Yes, quite right, I should have been reading my thesis and started a 'mock viva court' to prepare for the worst situation in the PhD oral examination. However, I was too nervous as well as too restive to do so and instead, I have been preparing birthdays gifts for Margaret and Ann, two ladies from our church choir, the former also my volunteering wedding organiser and the latter also my wedding invitation designer and personal hairdresser in Stirling.
Interestingly, Margaret and Ann were born in the same hospital on the same day in 1948 and their mother stayed in the same ward.
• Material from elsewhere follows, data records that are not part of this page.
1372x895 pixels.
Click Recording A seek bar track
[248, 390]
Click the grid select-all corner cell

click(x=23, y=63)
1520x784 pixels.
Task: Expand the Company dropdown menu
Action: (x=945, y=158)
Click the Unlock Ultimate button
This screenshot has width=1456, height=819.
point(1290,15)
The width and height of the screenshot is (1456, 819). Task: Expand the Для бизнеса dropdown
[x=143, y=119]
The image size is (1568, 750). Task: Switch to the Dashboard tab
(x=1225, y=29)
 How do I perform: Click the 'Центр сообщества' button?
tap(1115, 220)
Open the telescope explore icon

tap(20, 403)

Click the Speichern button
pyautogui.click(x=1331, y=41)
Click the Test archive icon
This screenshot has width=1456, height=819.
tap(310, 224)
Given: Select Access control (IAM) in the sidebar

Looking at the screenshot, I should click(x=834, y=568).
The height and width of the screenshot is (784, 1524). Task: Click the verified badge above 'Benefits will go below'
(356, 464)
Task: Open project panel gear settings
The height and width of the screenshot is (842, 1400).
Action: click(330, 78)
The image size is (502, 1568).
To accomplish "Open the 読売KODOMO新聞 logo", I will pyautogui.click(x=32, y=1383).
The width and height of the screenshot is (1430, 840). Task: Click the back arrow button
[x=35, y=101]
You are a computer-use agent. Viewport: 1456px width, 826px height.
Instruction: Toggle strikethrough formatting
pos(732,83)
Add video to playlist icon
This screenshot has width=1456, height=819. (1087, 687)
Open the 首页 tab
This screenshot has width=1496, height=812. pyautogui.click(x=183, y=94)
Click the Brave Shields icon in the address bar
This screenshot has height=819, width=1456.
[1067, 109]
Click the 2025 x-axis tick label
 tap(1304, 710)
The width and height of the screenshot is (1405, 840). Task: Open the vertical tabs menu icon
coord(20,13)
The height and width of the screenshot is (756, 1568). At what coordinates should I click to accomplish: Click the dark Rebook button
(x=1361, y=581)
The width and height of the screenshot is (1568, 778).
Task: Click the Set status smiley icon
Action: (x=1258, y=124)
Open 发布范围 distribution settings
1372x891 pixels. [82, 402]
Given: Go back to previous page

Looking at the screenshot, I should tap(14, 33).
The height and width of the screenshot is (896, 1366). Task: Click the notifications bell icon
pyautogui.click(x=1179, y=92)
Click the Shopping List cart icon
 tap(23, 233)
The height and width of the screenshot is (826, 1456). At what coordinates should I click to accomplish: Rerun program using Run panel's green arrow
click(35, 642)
As a Chinese speaker born and brought up in Taiwan, I'm so privileged to be able to learn calligraphy in orthodox Chinese characters when I was a primary school pupil. I can always produce Chinese calligraphy work for my Western friends as birthday pressies or gifts on other special occasions.
This time, two Chinese felicitating expressions were chosen to be written:
- 'Forever bright glow your birth star ' (Gengxing yong hui 庚星永輝) for Ann;
- 'Ever spring in the sea house' (Haiwu chang chun 海屋長春) for Margaret.
After completing the calligraphy and framing, I also spent some time wrapping them properly. I couldn't really read any single word in my thesis, so I suppose it was something worth preparing apart from my viva.